In normal times, I wander extensively, and hope to do so again; in the meantime, I travel more sedately, and live on the memories and photographs from past journeys.
Spain, however, always seems to rise to the top; I love the Costa Brava, although I dislike most of the Costa del Sol immensely. I adore Madrid and Barcelona, and love exploring the green, northwest of the country. The arid plains and ancient towns of the Eastern province on Extremadura are intoxicating, as indeed is the extraordinary variety of wine available through out this remarkable country.
Two towns, however, have always stood out. Partly because of their deeply quirky nature, their geographic peculiarity and simply because they appear to make no sense.
Ceuta and Melilla lie on the Moroccan coast; they are, as is Gibraltar, historical anachronisms and military garrisons. They each have a population of about 90,000 and interact with their Moroccan neighbours is a curiously effective, if complex, way.
Ceuta is the more accessible. It is only an hour’s ferry ride from the southern Spanish port of Algeciras, and lies about an hours’ drive from Tangier.
It has been important for ever.
From the Phoenician times, access to the Mediterranean has been a military goal, and control of the Pillars of Hercules, the high lands on either side of the straits, a vital strategic ambition. As was the way of the world for many centuries, a succession of conquerors took Ceuta, with the latest switch being in 1668 when the Spanish finally wrestled the city from Portuguese control.
Since then, Spanish culture has firmly taken root, and for visitors, Ceuta is an intriguing glimpse into the close but intricate relationship that Iberia has had with Morocco for centuries.
Today, the city is most clearly a thriving entrepôt, with thousands of Moroccan women crossing daily to take advantage of Ceuta’s tax-free status. For visitors, it must be admitted, activity is limited; however, for simply wandering through the town, exploring the castle and wondering at the concept of 90,000 Spanish folks living in Morocco it takes some beating.
But it is beaten, I think, by Melilla.
Lying some 400 kilometres southwest of Ceuta, Melilla is quite a different story. Primarily, of course, because of its distance from Spain and its position near the western edge of Morocco.
Melilla is slow; it is parochial and it is irritating. Nobody in their tourism office speaks English, which might appear to be a churlish observation, but does reflect the rarity and improbability of English-speaking assistance being required. Which was a pity, and it would have been helpful to me.

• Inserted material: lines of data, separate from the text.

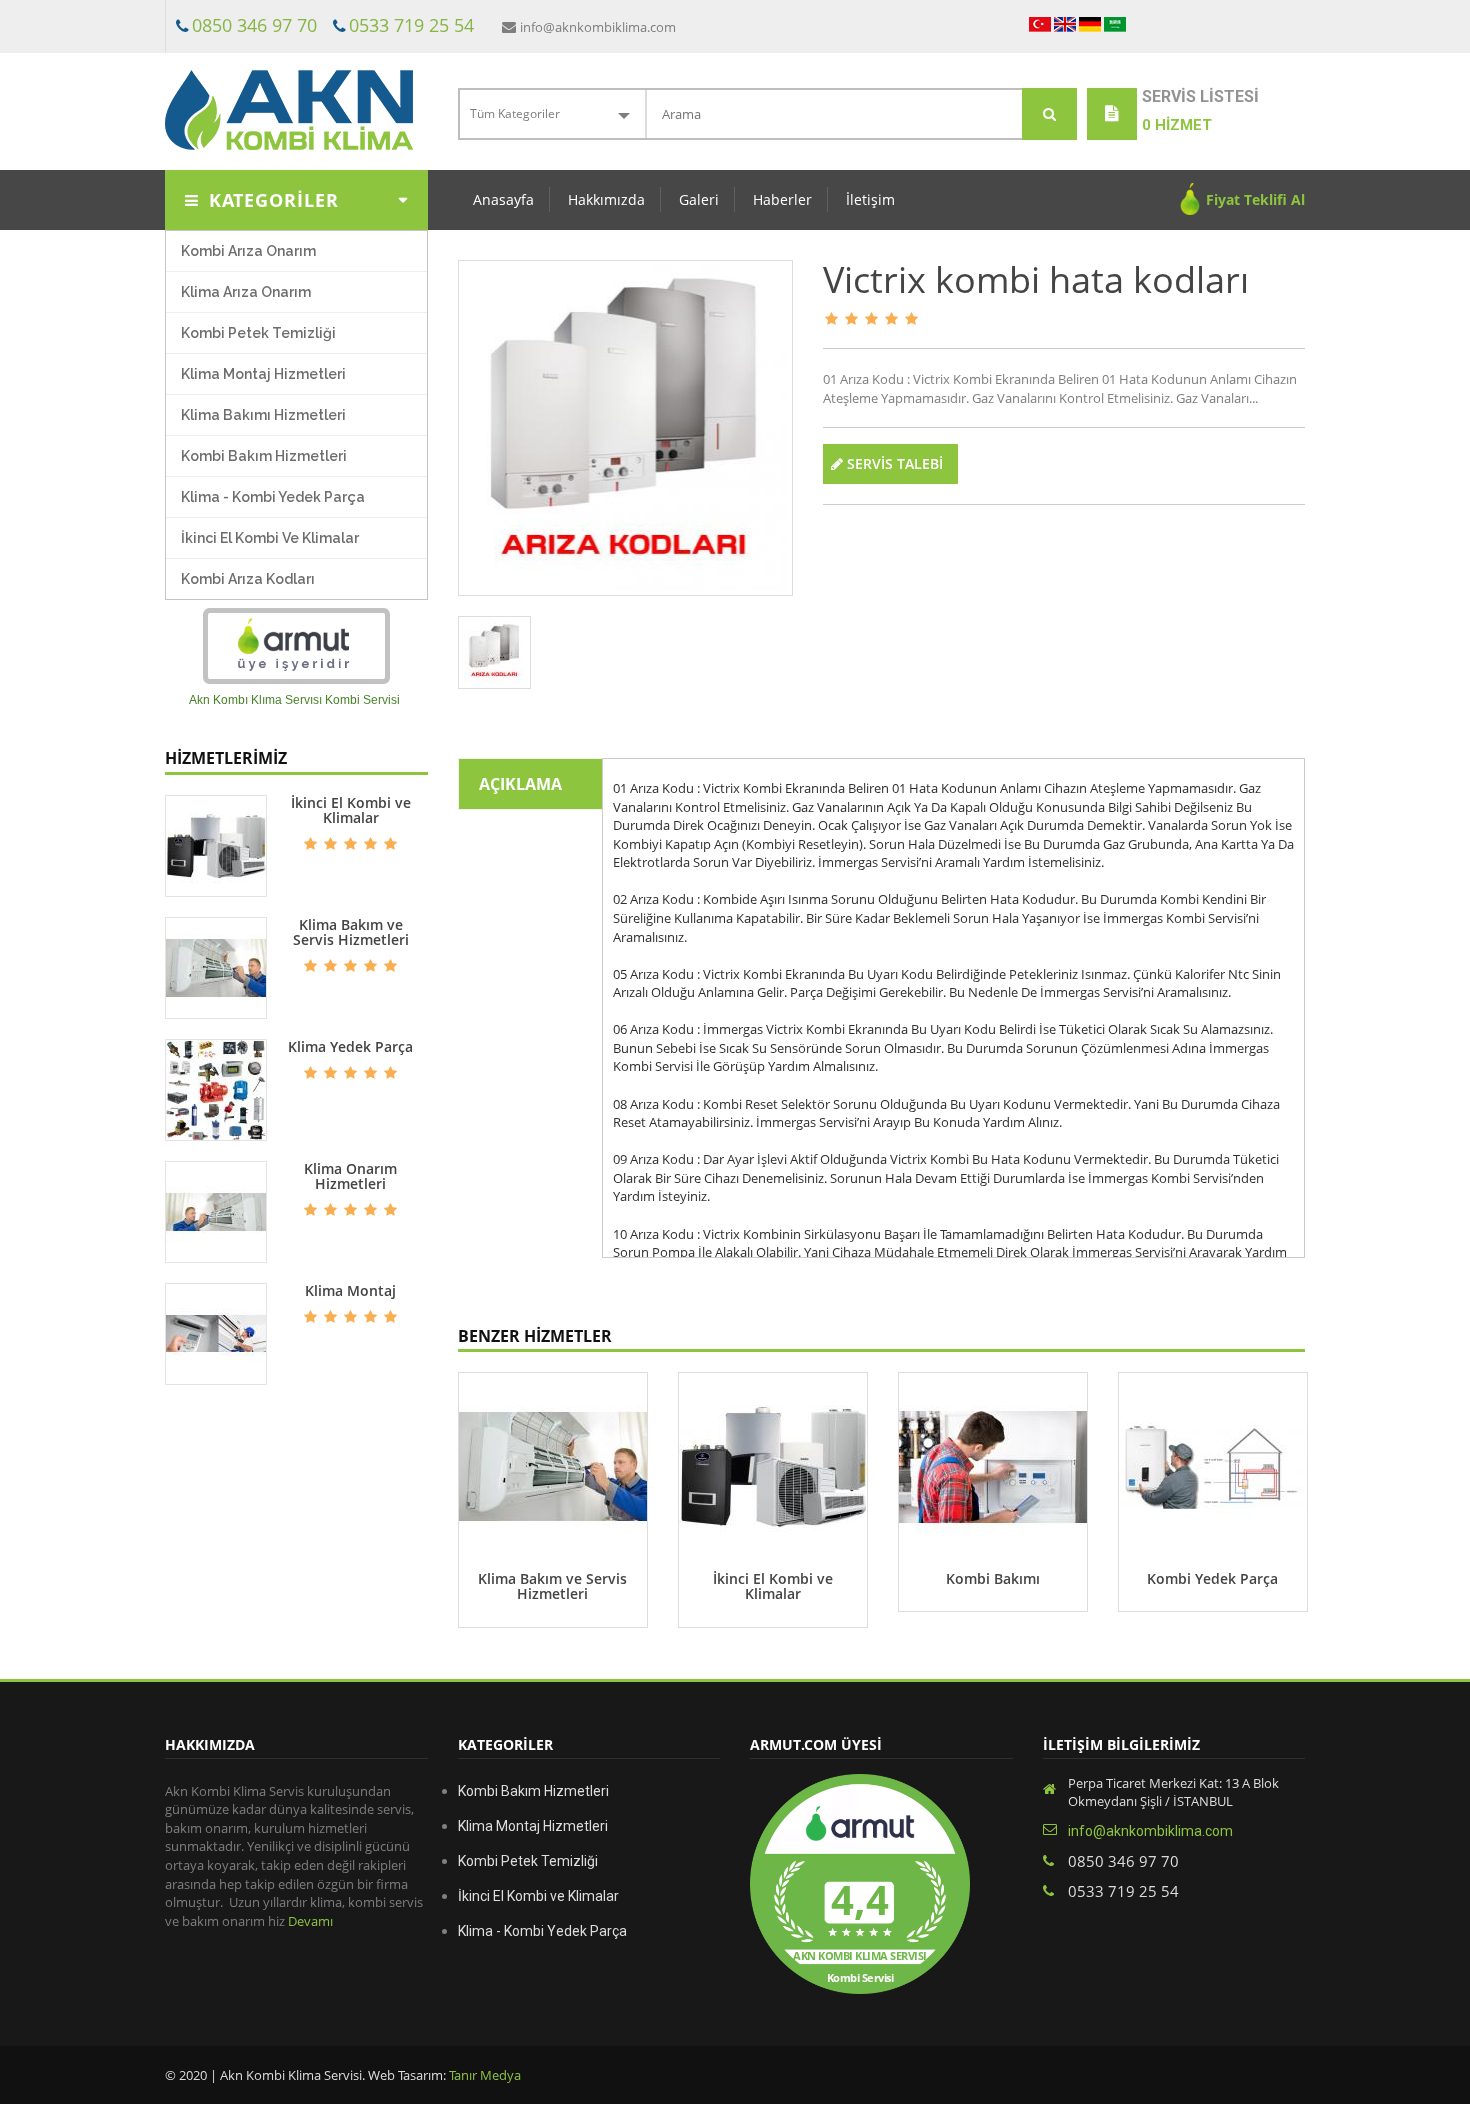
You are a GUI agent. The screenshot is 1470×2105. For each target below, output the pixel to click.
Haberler (782, 199)
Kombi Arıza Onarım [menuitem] (248, 251)
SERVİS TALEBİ (893, 463)
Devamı (310, 1921)
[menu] (296, 415)
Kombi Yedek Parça (1212, 1578)
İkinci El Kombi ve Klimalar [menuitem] (270, 538)
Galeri (699, 199)
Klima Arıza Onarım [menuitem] (246, 292)
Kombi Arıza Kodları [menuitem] (248, 579)
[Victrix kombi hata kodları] (626, 428)
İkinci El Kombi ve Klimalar (351, 810)
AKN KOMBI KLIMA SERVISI (860, 1956)
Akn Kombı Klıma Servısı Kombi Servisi (294, 700)
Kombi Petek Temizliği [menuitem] (258, 333)
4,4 (860, 1900)
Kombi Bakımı (993, 1578)
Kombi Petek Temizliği (528, 1861)
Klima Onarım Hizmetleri (350, 1176)
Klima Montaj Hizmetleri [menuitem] (263, 374)
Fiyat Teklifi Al (1255, 199)
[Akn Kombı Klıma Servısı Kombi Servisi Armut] (296, 646)
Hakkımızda (606, 199)
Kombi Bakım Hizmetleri (533, 1791)
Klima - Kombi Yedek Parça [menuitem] (273, 497)
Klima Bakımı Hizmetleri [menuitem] (263, 415)
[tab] (495, 652)
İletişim (870, 199)
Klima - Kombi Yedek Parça (542, 1931)
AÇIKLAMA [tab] (520, 784)
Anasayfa (503, 199)
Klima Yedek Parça (350, 1046)
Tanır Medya (483, 2075)
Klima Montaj (350, 1290)
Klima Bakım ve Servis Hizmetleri (351, 932)
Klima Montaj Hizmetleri (533, 1826)
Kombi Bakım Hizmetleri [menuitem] (264, 456)
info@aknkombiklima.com (598, 27)
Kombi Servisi (860, 1977)
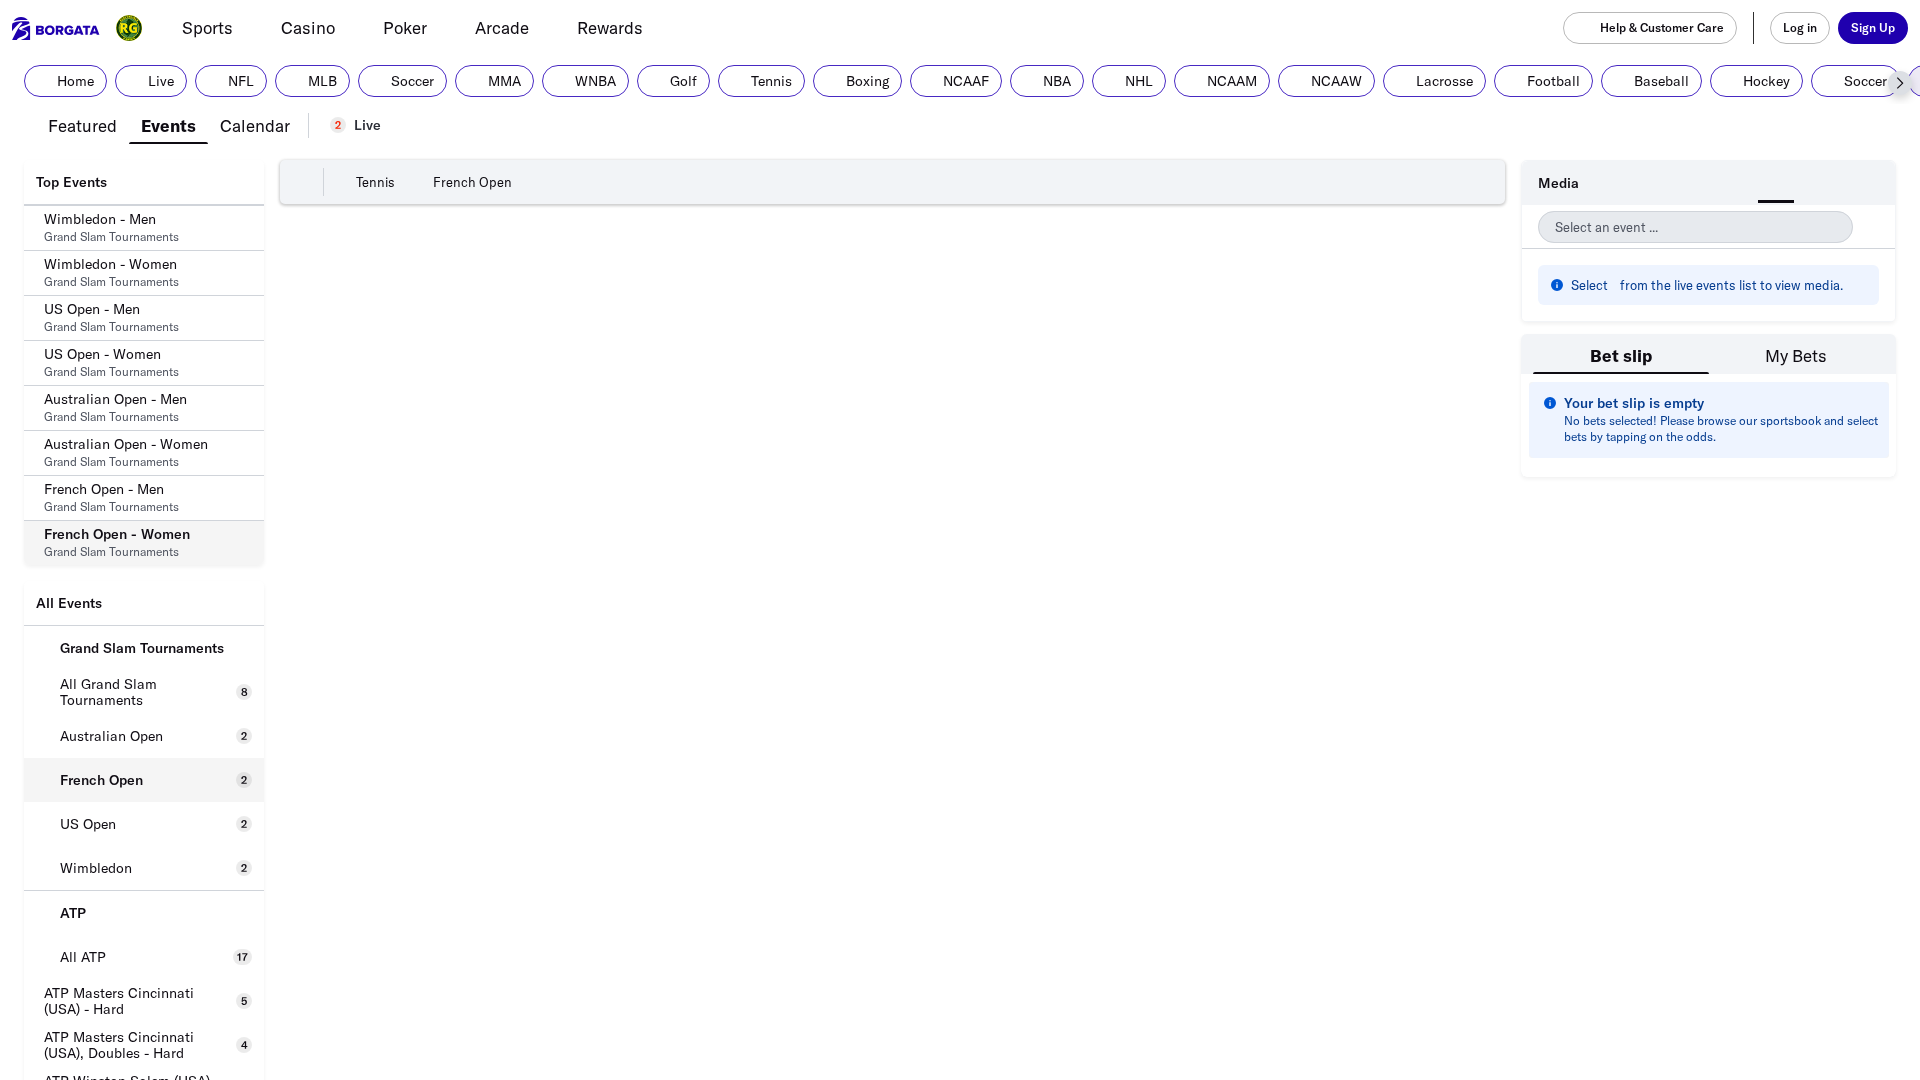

What was dramatic, however, was the architecture, and in particular the rich collection of Modernist buildings, liberally sprinkled through the city. Enrique Nieto, not really a household name but a fine architect, was an acolyte of Gaudi, and moved from Barcelona in 1909, making Melilla his home. His work, and this of his followers, is gorgeous, and adds to the stately feel of the city’s major boulevards and the old centre.
There are shops and restaurants that have operated for decades; little incursion by global brands and an generally comfortable feeling of having stepped back into a quieter and more peaceful era.
The local bus waddles around town, and for the single Euro that is demanded as a fare, one can see everything. From the Spanish Legion fort high above the town with their rather comically dressed soldiers, to the bustling markets of the border streets, Melilla is its own city. It is old and new, contemporary and historic, ordinary and curious, and quite fascinating.
We will, I am sure travel again; and should your wanderings take you to Spain, a side trip for two or three days to one of Spain’s Moroccan “possessions” could prove to be a surprise highlight of the journey.